The CUDA driver maintains a pinned memory buffer internally. Its size appears to be on the order of low single-digit MBs as best as can be established without access to the internals. Any data transfers between GPU and pageable system memory go through this buffer, broken into multiple chunks if need be. Such copy operations involve two stages: (1) DMA transfer from/to GPU from pinned buffer (2) Copy between pinned system memory buffer and application-owned system memory. By using cudaHostAlloc(), a CUDA application can allocate its own pinned buffer, suitable for DMA transfers, which makes the copies less expensive and allows cudaMemcpyAsync() to be fully asynchronous so copies and compute can overlap.

I do not know with certainty which Windows API calls CUDA uses under the hood to implement cudaHostAlloc() and I am not a Windows operating system specialist. I am a generalist who has worked with Solaris, Linux, Windows, and a bit of MacOS. TheAllocateCommonBuffer() API seemed like the closest match to the functionality provided by cudaHostAlloc(), but maybe that is not what is being used and me bringing it up is a red herring.

This is the reason I suggested using a system trace utility to find out for sure what OS APIs get invoked by cudaHostAlloc(). That would allow you to find out what software component imposes the limit, and then “bark up the correct tree” to address it.

The introduction of WDDM 2.x in Windows 10 happened too long ago for me to recall what the salient changes from WDMM 1.x as used by Windows 7 were. The point of WDDM (as compared to the previous Windows XP driver model) is to give Windows full control over the GPU, in particular also GPU memory allocation. Maybe there was some further tightening of controls. Obviously as an operating system Windows has always had full control over system memory.

Windows 10/11 has many changes compared to Windows 7. You would want to consult with a Windows specialist as to which of these might restrict pinned allocations more in Windows 10/11 than Windows 7.

The limit is entirely managed by Windows, and a typical limit is 50% of system memory. Sorry, I don’t have further details to share. No the limit is not 50% of system memory in all cases. I don’t have further details to share. I don’t have or know of any mechanisms to modify or override the observed limit, and the NVIDIA driver doesn’t control or set the limit.

I don’t have any permission to explain exactly how the driver pins memory, or confirm any of the speculation in this thread.

Because of additional WSL2->WDDM machinery that I don’t have permission to describe, the pinning limits on WSL2 are likely to be lower than what you would observe strictly on the windows side.

You’re welcome to file a bug to either 1. request additional documentation in this area, or 2. to “increase the limit”. Based on the information I have available to me, for the reasons already indicated, bugs along the line of 2 are unlikely to be actionable.
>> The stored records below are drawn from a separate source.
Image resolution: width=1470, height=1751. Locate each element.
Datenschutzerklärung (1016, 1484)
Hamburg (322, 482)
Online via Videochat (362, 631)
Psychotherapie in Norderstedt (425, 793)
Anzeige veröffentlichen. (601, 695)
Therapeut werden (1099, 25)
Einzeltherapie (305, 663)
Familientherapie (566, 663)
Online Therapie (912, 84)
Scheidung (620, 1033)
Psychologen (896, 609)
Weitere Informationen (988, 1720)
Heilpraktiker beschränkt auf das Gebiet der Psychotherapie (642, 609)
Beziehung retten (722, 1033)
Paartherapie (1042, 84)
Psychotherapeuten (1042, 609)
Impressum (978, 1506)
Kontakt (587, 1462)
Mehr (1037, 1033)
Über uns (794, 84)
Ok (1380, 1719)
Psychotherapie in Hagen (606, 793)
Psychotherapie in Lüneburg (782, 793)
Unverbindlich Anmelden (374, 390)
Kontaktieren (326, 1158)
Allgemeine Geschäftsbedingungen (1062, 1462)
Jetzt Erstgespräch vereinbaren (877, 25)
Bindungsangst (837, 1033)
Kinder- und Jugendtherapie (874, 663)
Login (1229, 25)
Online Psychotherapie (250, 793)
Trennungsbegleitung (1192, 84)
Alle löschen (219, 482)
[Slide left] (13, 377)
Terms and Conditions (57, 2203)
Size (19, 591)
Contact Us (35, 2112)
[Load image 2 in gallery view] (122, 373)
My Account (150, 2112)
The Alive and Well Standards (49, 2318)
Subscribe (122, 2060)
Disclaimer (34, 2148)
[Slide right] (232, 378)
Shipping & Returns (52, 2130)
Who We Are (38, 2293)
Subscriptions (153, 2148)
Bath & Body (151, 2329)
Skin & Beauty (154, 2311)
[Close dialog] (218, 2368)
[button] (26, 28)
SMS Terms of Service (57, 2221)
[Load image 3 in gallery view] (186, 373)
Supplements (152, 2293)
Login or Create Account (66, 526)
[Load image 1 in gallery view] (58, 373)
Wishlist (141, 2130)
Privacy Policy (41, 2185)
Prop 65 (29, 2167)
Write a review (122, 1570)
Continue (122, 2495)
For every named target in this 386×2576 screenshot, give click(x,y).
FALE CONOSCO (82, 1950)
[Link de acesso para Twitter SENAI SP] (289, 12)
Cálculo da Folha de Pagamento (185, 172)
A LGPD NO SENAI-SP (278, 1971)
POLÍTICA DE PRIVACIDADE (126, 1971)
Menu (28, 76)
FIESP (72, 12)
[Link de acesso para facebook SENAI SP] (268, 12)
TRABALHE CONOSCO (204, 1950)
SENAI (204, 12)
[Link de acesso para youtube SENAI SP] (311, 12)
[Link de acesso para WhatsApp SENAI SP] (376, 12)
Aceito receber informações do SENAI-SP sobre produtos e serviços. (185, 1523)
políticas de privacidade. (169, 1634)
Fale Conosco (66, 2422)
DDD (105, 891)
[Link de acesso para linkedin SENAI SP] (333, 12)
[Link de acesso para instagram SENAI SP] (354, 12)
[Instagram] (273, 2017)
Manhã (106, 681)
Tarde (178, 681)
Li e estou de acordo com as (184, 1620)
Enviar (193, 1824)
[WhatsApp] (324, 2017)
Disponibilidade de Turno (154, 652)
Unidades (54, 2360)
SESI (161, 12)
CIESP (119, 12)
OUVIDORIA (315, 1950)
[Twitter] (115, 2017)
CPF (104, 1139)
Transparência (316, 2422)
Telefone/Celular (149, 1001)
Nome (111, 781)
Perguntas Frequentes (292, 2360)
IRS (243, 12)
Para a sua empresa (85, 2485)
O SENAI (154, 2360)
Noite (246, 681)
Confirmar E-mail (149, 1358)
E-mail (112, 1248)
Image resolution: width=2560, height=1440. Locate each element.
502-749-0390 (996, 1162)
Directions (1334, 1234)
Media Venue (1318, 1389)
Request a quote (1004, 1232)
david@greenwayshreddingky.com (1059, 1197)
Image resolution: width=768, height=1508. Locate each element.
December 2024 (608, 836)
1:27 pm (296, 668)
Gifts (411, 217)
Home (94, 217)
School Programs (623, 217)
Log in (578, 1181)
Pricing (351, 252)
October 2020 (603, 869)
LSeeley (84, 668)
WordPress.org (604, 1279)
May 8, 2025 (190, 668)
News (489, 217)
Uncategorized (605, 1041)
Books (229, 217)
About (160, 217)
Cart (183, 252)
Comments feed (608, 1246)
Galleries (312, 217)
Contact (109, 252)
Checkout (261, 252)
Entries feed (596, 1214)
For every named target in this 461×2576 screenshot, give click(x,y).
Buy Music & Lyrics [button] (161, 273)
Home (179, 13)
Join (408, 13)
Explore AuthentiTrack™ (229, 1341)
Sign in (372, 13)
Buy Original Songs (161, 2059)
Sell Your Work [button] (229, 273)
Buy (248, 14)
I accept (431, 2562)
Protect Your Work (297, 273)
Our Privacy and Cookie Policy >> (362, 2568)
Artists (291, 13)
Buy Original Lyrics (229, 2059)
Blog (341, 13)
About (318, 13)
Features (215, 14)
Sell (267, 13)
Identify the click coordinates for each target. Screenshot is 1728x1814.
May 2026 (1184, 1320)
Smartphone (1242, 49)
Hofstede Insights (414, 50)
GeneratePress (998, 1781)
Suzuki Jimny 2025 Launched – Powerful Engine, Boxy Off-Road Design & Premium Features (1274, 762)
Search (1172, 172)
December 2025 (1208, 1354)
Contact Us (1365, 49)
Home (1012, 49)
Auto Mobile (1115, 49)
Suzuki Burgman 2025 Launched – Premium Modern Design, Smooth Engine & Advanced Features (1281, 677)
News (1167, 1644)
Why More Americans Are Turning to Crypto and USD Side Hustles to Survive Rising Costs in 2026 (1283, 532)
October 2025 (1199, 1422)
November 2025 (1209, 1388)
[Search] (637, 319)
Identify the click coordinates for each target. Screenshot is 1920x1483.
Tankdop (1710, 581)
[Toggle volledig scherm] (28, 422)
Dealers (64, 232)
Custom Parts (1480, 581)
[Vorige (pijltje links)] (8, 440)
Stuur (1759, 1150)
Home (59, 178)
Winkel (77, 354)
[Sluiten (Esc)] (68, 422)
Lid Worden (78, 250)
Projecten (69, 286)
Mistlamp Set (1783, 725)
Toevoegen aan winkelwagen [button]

Using the program from my 2017 post, I can confirm anecdotally that the maximum amount of memory pinnable in a single chunk with cudaHostAlloc() under Windows 10 is slightly less than 50%. On a Windows 10 system with 32 GB of system memory, the largest size allocation that succeeds is

    size_t siz = 1024ULL * 1024 * 15402;

So 15.04 GB out of 32 GB present in the system, or 47%. I did not perform this test on a freshly booted system, but a system that has been lightly used since the last reboot a few weeks ago, when it went down in a power outage.

I have done another test. VirtualAlloc/VirtualLock and then cudaHostResgister on that. So the memory is allocated, pinned and only after registered by Cuda. Under ~50% of memory it successfully passed, just above starts to fail (you right, it is not exactly 50%). So it seems that the problem is not in memory allocation itself, not in pinning but in WDDM<->CUDA interop.

Anyway I would like to thanks everybody a lot. Now it is clear that it is fixed. So we will look for another options.